Depuis que Giulia m'a présenté Livio et Gabriella, mes week-ends ne sont jamais très reposants. Il y a toujours quelque chose à faire, quelqu'un à rejoindre pour se balader ou une soirée de prévue.

En général, le vendredi, je sors plutôt avec les Français : Pierre, Thomas, Victor, Auriane et Laurie. Tout commence par un aperitivo dans le Trastevere. Nous avons en effet découvert le plaisir de boire des Perroni, la bière sarde, et manger des trapizzini sur les marches de la Piazza Trilussa. Ce sont des sandwichs triangulaires remplis d'aubergines à la parmesane, de poulet mariné dans une sauce au vin blanc ou bien de boulettes de viande et j'en passe. Une invention de Dieu, ces trucs-là !

La soirée se poursuit ensuite dans une des boîtes du centre historique où règne une ambiance festive, remplie d'étudiants de toutes les nationalités possibles et inimaginables. On boit des verres, on danse et l'on rencontre de nouvelles personnes.
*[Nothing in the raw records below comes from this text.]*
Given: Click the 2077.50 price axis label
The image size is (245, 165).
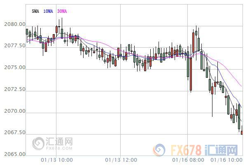Looking at the screenshot, I should point(15,46).
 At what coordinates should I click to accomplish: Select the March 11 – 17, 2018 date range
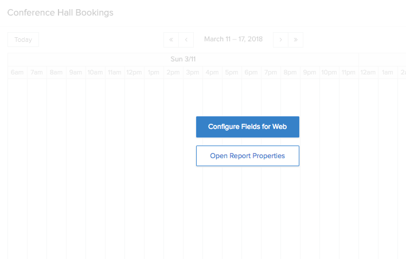pos(233,39)
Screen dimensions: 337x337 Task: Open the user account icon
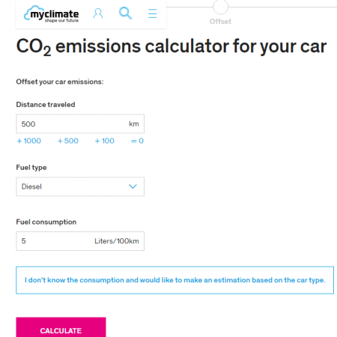pyautogui.click(x=98, y=13)
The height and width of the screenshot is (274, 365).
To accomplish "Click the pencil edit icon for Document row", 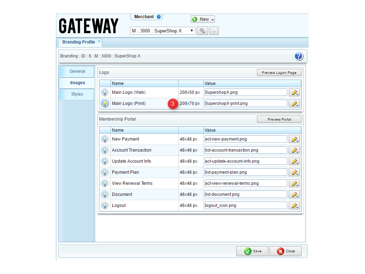I will tap(294, 194).
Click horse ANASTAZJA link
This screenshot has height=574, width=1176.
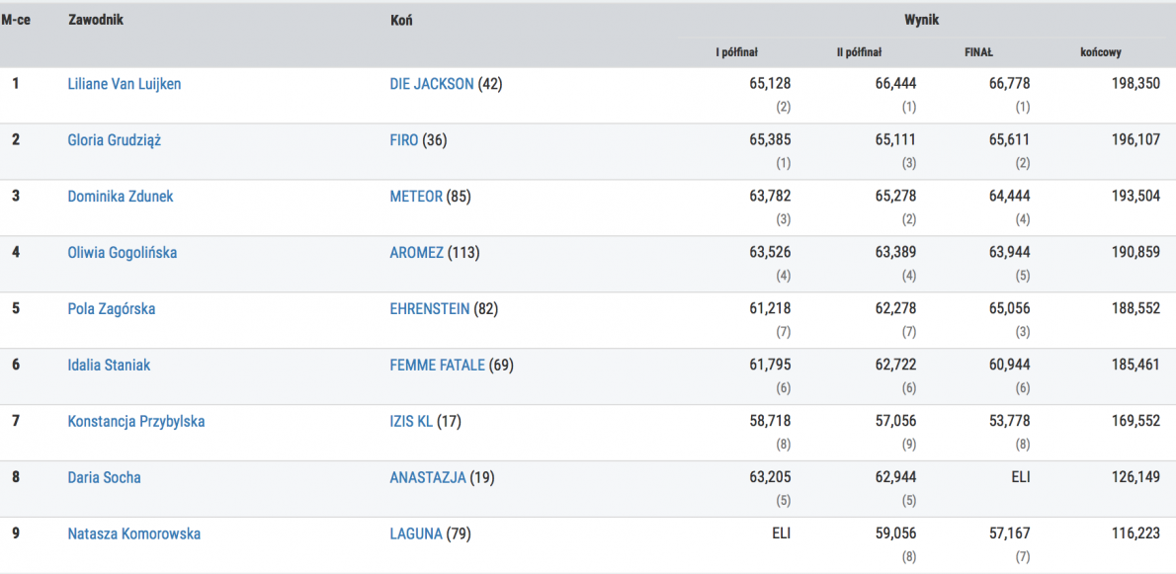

Le samedi soir en revanche, nous avons instauré un rituel avec Giulia. Alors ce soir, comme d'habitude, j'ai d'abord retrouvé mon amie chez elle, comme la première fois, avec des chips, du vin et de la pizza. Nous écoutons des chansons cultes de nos deux pays, buvons, fumons quelques clopes sur le balcon (je me suis dit que j'arrêterai à la fin de l'Erasmus) et nous nous racontons nos vies.

Ensuite, nous rejoignons la Gabby et Livio devant le Meeting. Livio fait le show, Gabriella le charrie sur tout et n'importe quoi et en observant Giulia depuis un moment, je trouve que quelque chose a changé. Son regard ne se décroche jamais de Livio, elle sourit systématiquement lorsqu'il lui parle et en me concentrant bien, je suis sûre que je peux voir voler des papillons autour d'elle. Je me rapproche discrètement et lui parle en français, assez rapidement, afin de noyer mes mots pour nos deux autres amis.

— Dis-moi Giù, tu ne serais pas en train de tomber amoureuse du grand joufflu par hasard ? lui demandé-je malicieusement.

— Moi ? elle pose sa main sur son cœur face à l'accusation, un large sourire se dessinant sur son visage. Disons que s'il me demande de rentrer avec lui, je ne dirais pas non !

En voilà une info !

Elle m'avoue qu'ils s'envoient des messages de plus en plus souvent et elle a l'impression de lui plaire aussi.

— Mais depuis le temps que vous vous connaissez, pourquoi maintenant ?

— Le timing, dit-elle après un moment d'hésitation. Avant, j'étais encore amoureuse d'Antonio et après, il y a eu Paris. Lui, elle jette un regard discret en direction de Livio, il était en mission humanitaire en Inde, puis il avait une copine et puis là, d'après ce que j'ai compris, ça s'est terminé.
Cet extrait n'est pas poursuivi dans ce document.